Section 12 – Written Form / Electronic Procedure
(1) Amendments and supplements of the contract as well as all declarations of intent and declarations to exercise a right to influence a legal relationship, in particular terminations, reminders or the setting of deadlines shall be made in written form. The written form requirement may also be complied with by exchange of letters or by signatures conveyed in electronic form (telefax, conveyance of scanned signatures via e-mail, or other electronic procedures for entering into a contract made available by or on behalf of Axxis (e.g. Docusign procedure).
Section 13 – Data Protection
(1) The parties shall comply with the respective statutory data protection provisions, insofar as such provisions are applicable to the contract and the respective services.
Section 14 – Termination
(1) Termination of Convenience. The customer may terminate services within the project upon giving Axxis ninety (90) days’ prior written notice. In the event of such termination, the customer is liable for payment up to and until the date of termination
(2) Termination for Nonpayment. If the customer defaults in the payment when due of any amount due to Axxis and does not, within thirty (30) days after being given written notice, either: (a) cure such default; or, (b) indicate that the payment is in dispute and provide a detailed explanation of such dispute, then Axxis may terminate the contract or service agreement related to such non-payment.

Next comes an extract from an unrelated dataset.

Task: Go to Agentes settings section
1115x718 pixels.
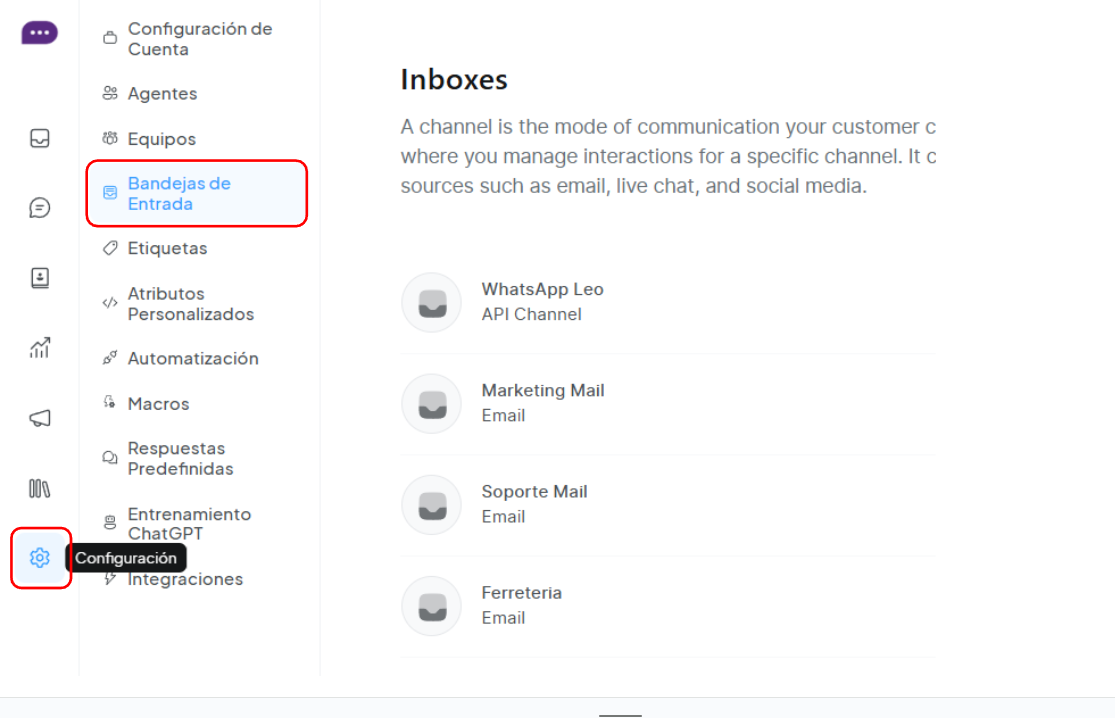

(3) Termination for Cause. If either Party materially defaults (including but not limited to the willful, material and wrongful disclosure of Confidential Information) in the performance of any of its duties or obligations under this Agreement (except for a default in payments by the customer) which default is not substantially cured within thirty (30) days after written notice is given to the defaulting Party specifying the default, or, with respect to those defaults which cannot reasonably be cured within thirty (30) days, if the defaulting Party fails to proceed within thirty (30) days to commence curing said default and to proceed with all due diligence substantially to cure the default, but in any event does not substantially cure the default within ninety (90) days, then the Party not in default may, by giving written notice of termination to the defaulting Party, terminate this Agreement as of a date specified in the notice of termination (the “Termination Date”) such Termination Date being subsequent to the date of the notice of termination.
(4) Effect of Termination. In the event of Termination of this agreement, Axxis shall stop all work as of the date of termination set forth in the notice of termination. The customer shall owe Axxis for all Services performed and all Travel and Incidental Expenses incurred up to the effective date of termination set forth in the notice of termination. The customer shall not be obligated to pay for Services, Travel Expenses, or Incidental Expenses after the effective date of the termination to Axxis unless prior mutually agreed upon. Upon any termination of this Agreement each party shall also promptly return to the other all Materials owned by the other (except for copies authorized under this Agreement), all Confidential Information of other Party and upon request provide to the other written confirmation that all such items have been returned or destroyed.
Section 15 – Governing Law and Settlement of Disputes
(1) This Agreement shall be governed by and construed in accordance with the laws of the country in which the relevant subsidiary of Axxis is domiciled (i.e., either Singapore or Malaysia), without regard to its conflict of law provisions.
(2) Any and all disputes, controversies, and conflicts between the Parties arising out of or in connection with this Agreement shall, so far as is possible, be settled amicably between the Parties
(3) The Parties irrevocably agree that the courts of the country in which the relevant subsidiary of Axxis is domiciled shall have exclusive jurisdiction to settle any dispute or claim arising out of or in connection with this Agreement or its subject matter or formation (including non-contractual disputes or claims).